JAKARTA – Asosiasi industri farmasi International Pharmaceutical Manufacturers Group (IPMG) menyatakan, investasi di sektor farmasi di dalam negeri masih kurang berkembang.
Salah satu penyebabnya adalah belum meratanya infrastruktur. Direktur Eksekutif IPMG Parulian Simanjuntak mengatakan, perlu lebih banyak infrastruktur seperti rumah sakit dan klinik untuk mendorong investasi sektor farmasi. ”Untuk mendorong pasar, tidak cukup hanya tersedia pabrik- pabrik dan obat-obatannya.
Yang dibutuhkan juga adalah rumah sakit, dokter dan klinik sebagai infrastruktur penyebaran (hasil investasi),” kata Parulian dalam dialog investasi bertajuk ”Diseminasi Paket Kebijakan Ekonomi Sektor Farmasi: Percepatan Pengembangan Sektor Farmasi di Indonesia” di Jakarta kemarin. Parulian menyebut, sekitar 60% infrastruktur kesehatan Indonesia masih terpusat di Pulau Jawa.

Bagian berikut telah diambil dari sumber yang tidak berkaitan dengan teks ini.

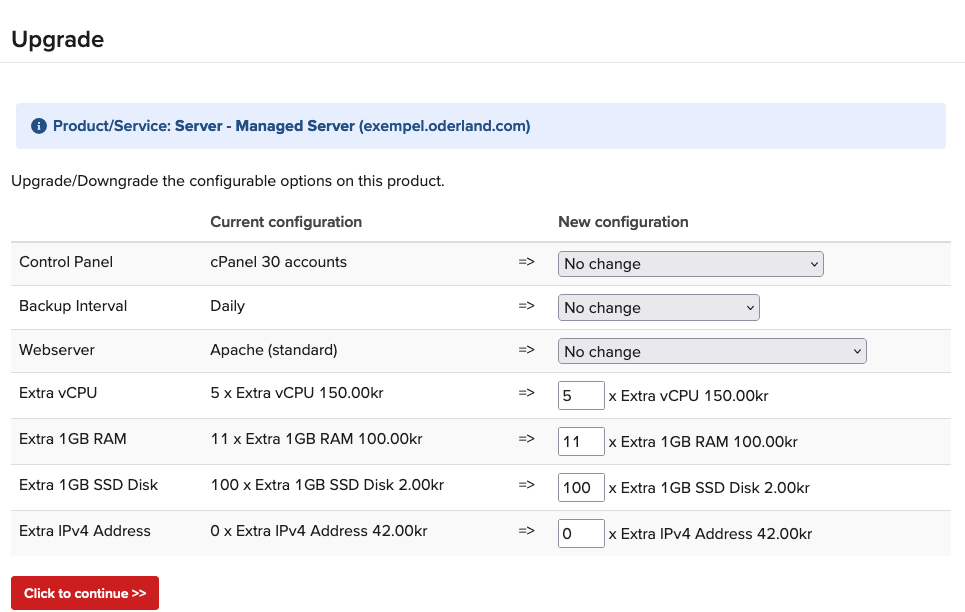The image size is (965, 612).
Task: Focus the Extra vCPU quantity field
Action: pyautogui.click(x=581, y=396)
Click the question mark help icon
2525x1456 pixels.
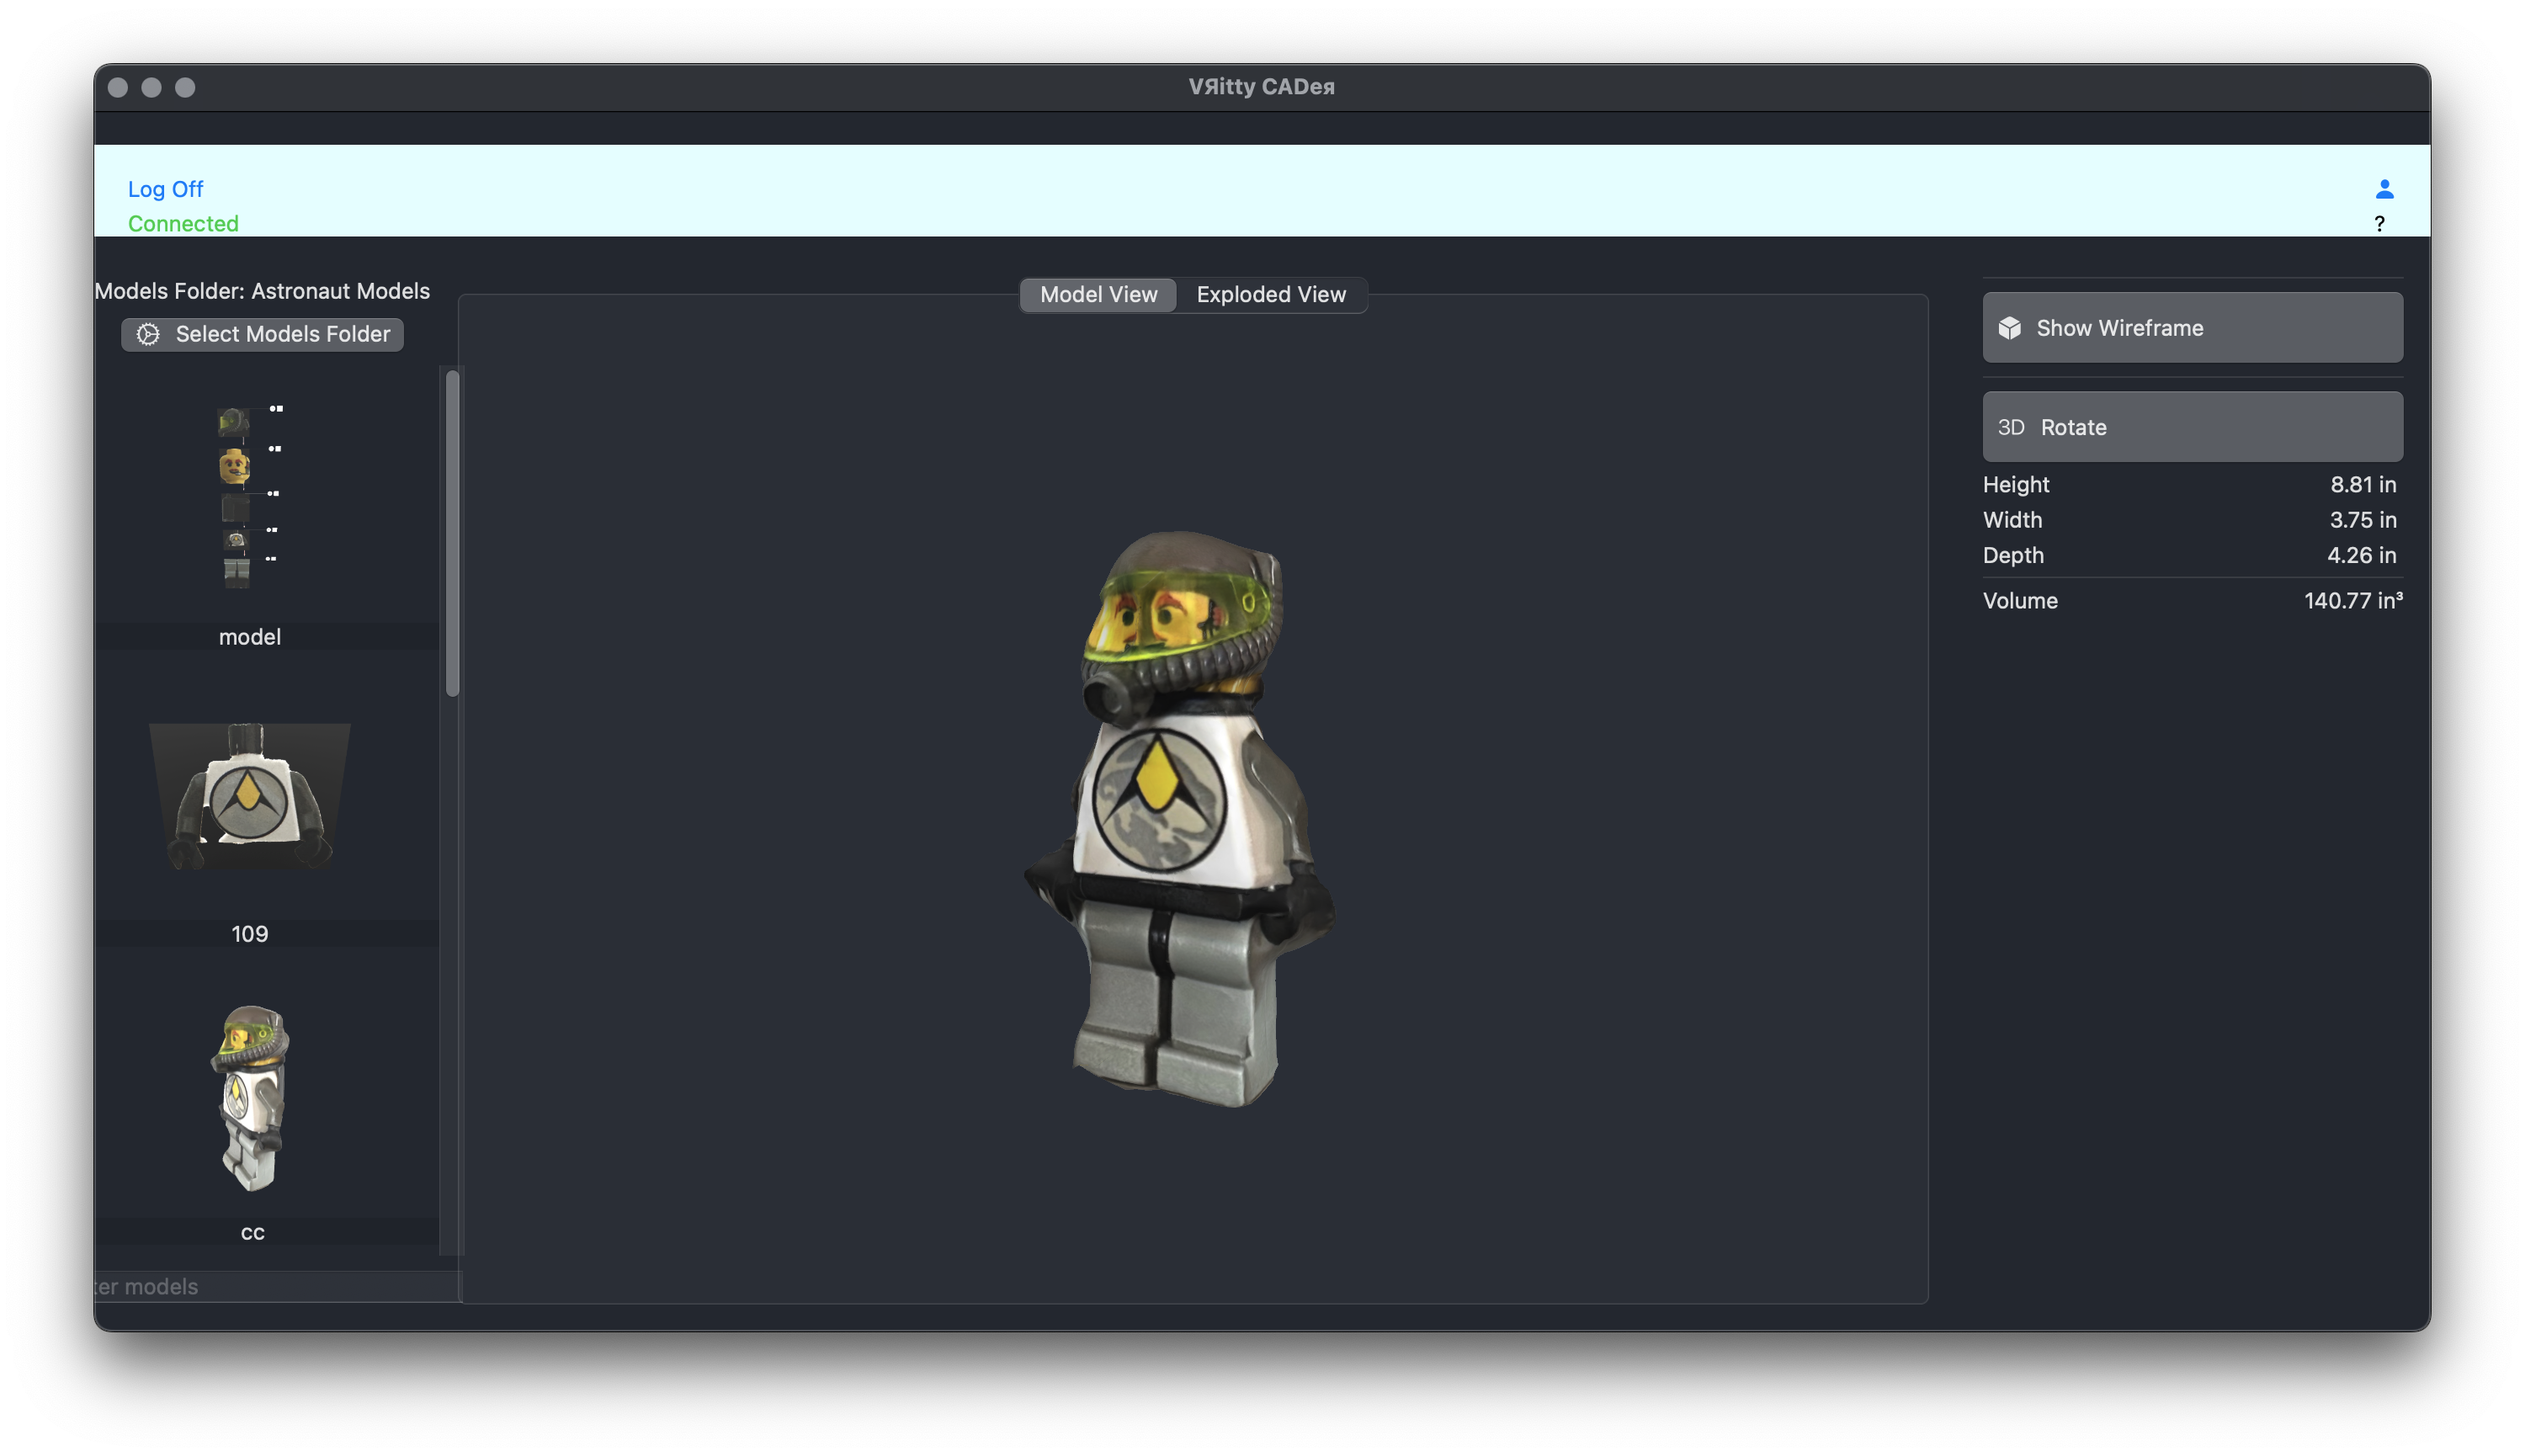point(2379,224)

Begitu pula sekitar 160.000 dokter yang belum tersedia secara merata di pelosok negeri. ”Pemerataannya jadi kendala sehingga tidak semua orang dapat akses yang sama terhadap pelayanan kesehatan,” tuturnya. Padahal, potensi investasi farmasi di Indonesia masih sangat besar. Terlebih, konsumsi obat-obatan per kapita Tanah Air tercatat sebagai yang terendah di antara negara-negara Asia Tenggara.

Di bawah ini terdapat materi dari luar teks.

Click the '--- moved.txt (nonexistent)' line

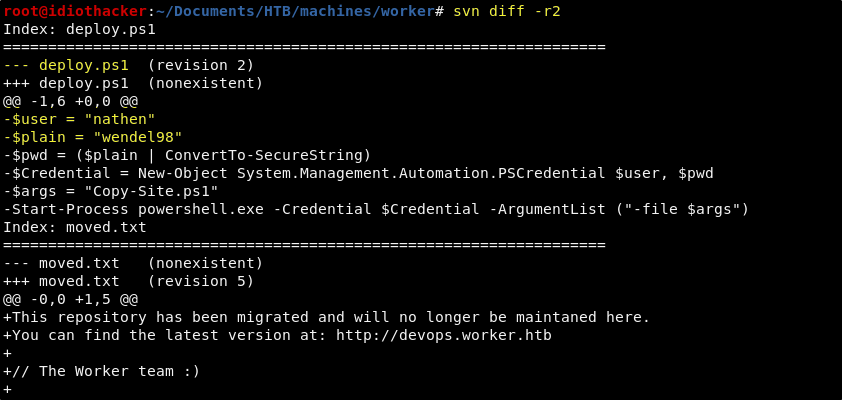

Berdasarkan studi, semakin sehat suatu negara maka semakin tinggi pula konsumsi obat-obatannya. ”Jadi hitungannya, kalau pasar kita USD5 juta dengan 200 juta penduduk, maka konsumsi obat-obatan per kapita kita sekitar USD40. Itu terendah di ASEAN, bahkan lebih rendah dari Vietnam,” ujarnya.